__Requests__
**1.** Please translate this sentence from the review of Starlight's "Evita" into Spanish: "The leads are strong, but Act One is vocally and emotionally weaker and less engaging than Act two."
**2.** Write a continuation of the review of Starlight's "Evita," picking up after its final sentence.

##### Excerpt provided #####

About
KPBS AIRDATE: SEPTEMBER 8, 2000
Here’s the plane truth: For the first time in umptysquat years, Starlight Musical Theatre has eliminated the annoying stop-action freeze frame. No more listening for the noise level, trying to determine if this one will be visibly green-lighted or will it be a red-light special, frozen mid-sentence and mid-song, to await the passage of an overhead aircraft. No more painstaking jet-tallies. The current production of “Evita” is now truly sung-through… right over the airborne din. In order to achieve this exalted state of genuine theater, we have to tolerate the minor visual annoyance of those expensive, cheek-slashing rock-concert mikes. But the focus of attention is back where it belongs — and with this production, Starlight may be regaining some of its old luster.
Director Brian Wells has risen to the occasion of Starlight’s 54thanniversary by bringing a horde of people onstage, and though some of them are less credible than others, their aggregate presence definitely increases the energy, let alone the volume, throughout. The leads are strong, but Act One is vocally and emotionally weaker and less engaging than Act two. Then, Joshua Carr’s revolutionary Che becomes more acerbic about Eva Per Ù n, the Argentine leader who, according to this version, unquestionably slept her way to the top. At this point, Leigh Scarritt really grabs onto the title role with the intensity and tenacity of a pitbull. Once she steps onto the balcony and wraps her voice around the famous “Don’t Cry for Me Argentina,” this show is solidly and unequivocally hers.

##### Dataset excerpt #####

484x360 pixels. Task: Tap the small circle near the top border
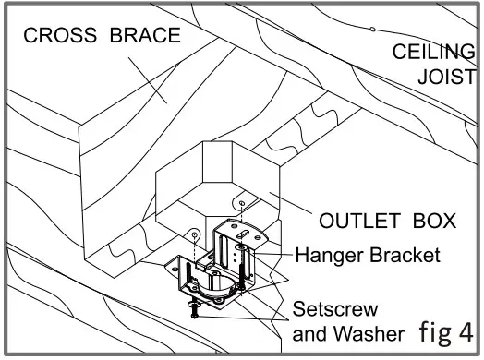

#####

__Answers to each task__
**1.** Los protagonistas son sólidos, pero el primer acto es vocal y emocionalmente más débil y menos cautivador que el segundo acto.

**2.**
I have to confess, I’m not a big fan of composer Andrew Lloyd Webber, lyricist Tim Rice, or their signature schmaltz. But I think this is one show of Lloyd Webber’s that has more than one song — even though the “Don’t Cry” theme pops up in the piece some five or six times. But there’s also a sad and sweet ballad, “Another Suitcase in Another Hall,” sweetly sung by the 15 year-old up-and-comer, Annette Desrosiers. And there is that clever political game of musical chairs, “The Art of the Possible.” I was sort of hoping they’d add in “You Must Love Me,” the new song written for Madonna in the overwrought film version, but this “Evita” hews close to the original.
Except for Scarritt’s fading and dying Evita, there isn’t much depth and dimension to the characterizations, but that’s as much a fault of the play as the production. This “Evita” is attractive, well dressed, well sung and quite solid, if not scintillating, and well worth seeing, especially in this pleasantly planeless form.
MUSIC, under and out:
©2000 Patté Productions Inc.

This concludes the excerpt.